Nesse sentido, uma obrigatoriedade da medida poderia desencadear em preocupações capazes de gerar um efeito-reverso, produzindo um negacionismo e teorias conspiratórias, no que ficou conhecido de anti-vaccination movements. Além disso, a discussão acerca da garantia constitucional dos direitos da personalidade poderia ter impacto negativo nas medidas, ao vislumbrar o que destaca o próprio Código Civil em seu Art. 15º: Ninguém pode ser constrangido a submeter-se, com risco de vida, a tratamento médico ou a intervenção cirúrgica.
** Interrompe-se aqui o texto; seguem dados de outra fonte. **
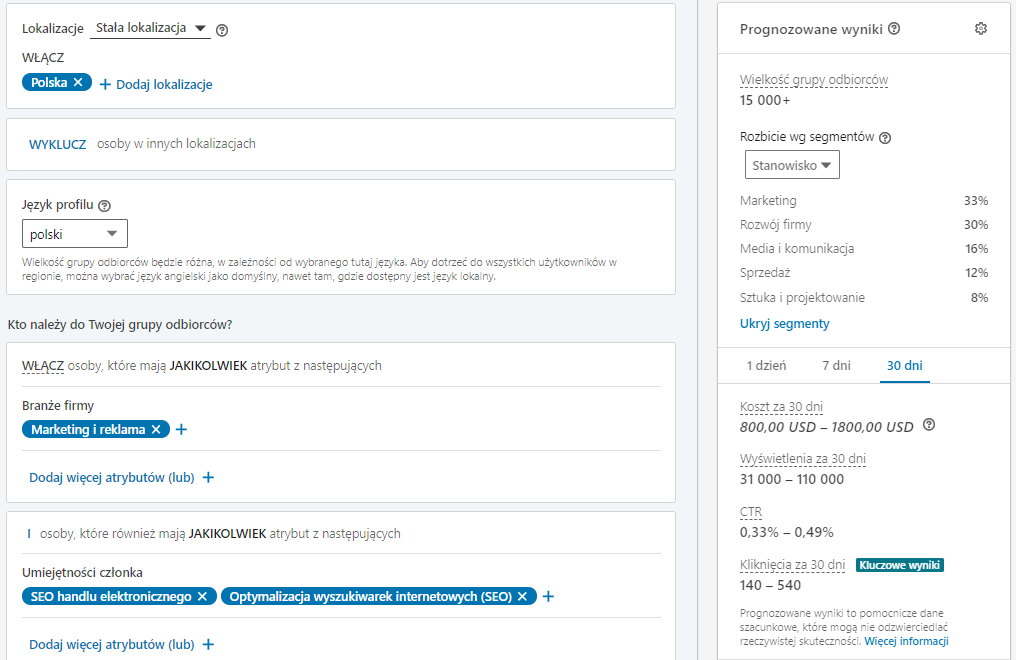Remove SEO handlu elektronicznego skill tag

202,597
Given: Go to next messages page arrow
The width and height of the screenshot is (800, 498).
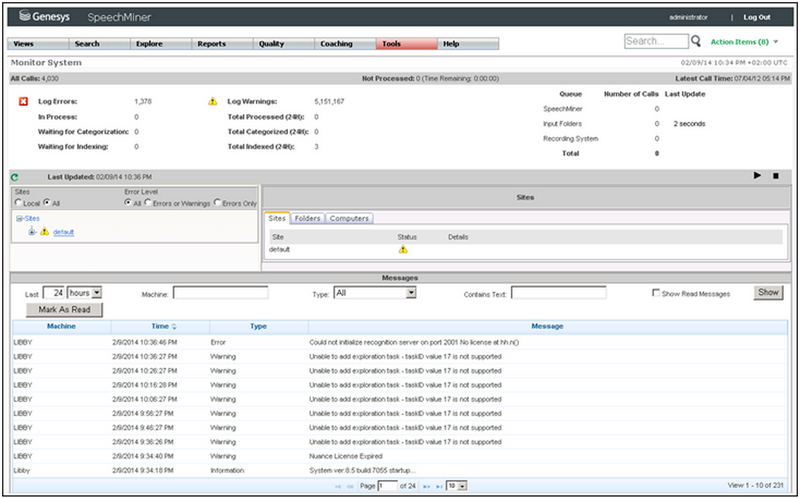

Ainda que estabelecidos no sistema normativo brasileiro com limitações, os direitos da personalidade são frequentemente alvo de inúmeras críticas da doutrina, uma vez que as definições e significados em torno da pessoa e sua personalidade pautam-se na dignidade da pessoa humana, ocupando o centro normativo constitucional que deve ser garantido pelo Estado Democrático de Direito. Como exemplo, o jurista Daniel Sarmento salienta a importância de uma autonomia individual, fundada na dignidade da pessoa humana em contraponto aos interesses da coletividade diante de um direito individual e inalienável[2].
No entanto, percebe-se, paulatinamente, uma mitigação dos direitos da personalidade diante de direitos que visem a uma proteção e à prevenção da coletividade, perpetuado recentemente como uma medida sanitária à saúde pública.
Ante o conflito de uma obrigatoriedade com diferentes interpretações, as discussões pautavam-se na recente Lei nº 13.979 de 2020, instituída para o enfrentamento decorrente da Covid-19, na qual evidenciava a vacinação como uma de suas competências, e, no Art. 196º da Constituição Federal, no qual abrangia o dever do Estado à redução do risco da doença, fazendo-se do caso uma decisão cujo impacto nacional remonta à relação do Estado e o indivíduo.
Evidentemente, as altas taxas de contaminações no país, e a aplicação das vacinas internacionalmente, ensejaram uma resposta imediata do poder judiciário, inclusive, com a determinação do prazo de 72 horas para a Agência Nacional de Vigilância Sanitária (Anvisa) avaliar a vacina, além de posicionar-se contra a possibilidade de os pais deixarem de vacinar seus filhos em razão de questões filosóficas, religiosas ou existenciais[3].
Retira-se, daí, embora no peculiar momento de calamidade, que, apesar de uma decisão sobre o caráter facultativo da vacinação, as problemáticas de uma obrigatoriedade em um cenário jurídico-social conturbado, inviabilizariam ou dificultariam a vacinação compulsória, sendo adequadas às medidas restritivas. Embora não saibamos quais serão, o anseio de instituí-las gradualmente, e em cenários que tangenciam situações cotidianas, é evidente, na medida em que há uma prioridade ao incentivo da vacinação e a intenção gradual de sua exigência, pelos altos índices de contaminação e propagação da doença.
Em suma, mais do que nunca, estamos diante de interpretações que positivam, diante do conflito de direitos da personalidade, a escolha por um direito da coletividade, clarificado nas decisões da Suprema Corte. Ainda que tenhamos a abrangência desses direitos, ampliadas e salvaguardadas pela Constituição Cidadã, a interpretação da atual conjuntura pandêmica pode externalizar outras situações futuras que envolvam o conflito fundado no célebre princípio da dignidade da pessoa humana.
Notas
[1] Disponivel em: https://www.jota.info/tributos-e-empresas/trabalho/empresas-podem-obrigar-seus-funcionarios-a-se-vacinarem-contra-a-covid-19-22122020
[2] SARMENTO, Daniel. Direitos fundamentais e relações privadas. 2. ed. Rio de Janeiro: Lumen Juris, 2006.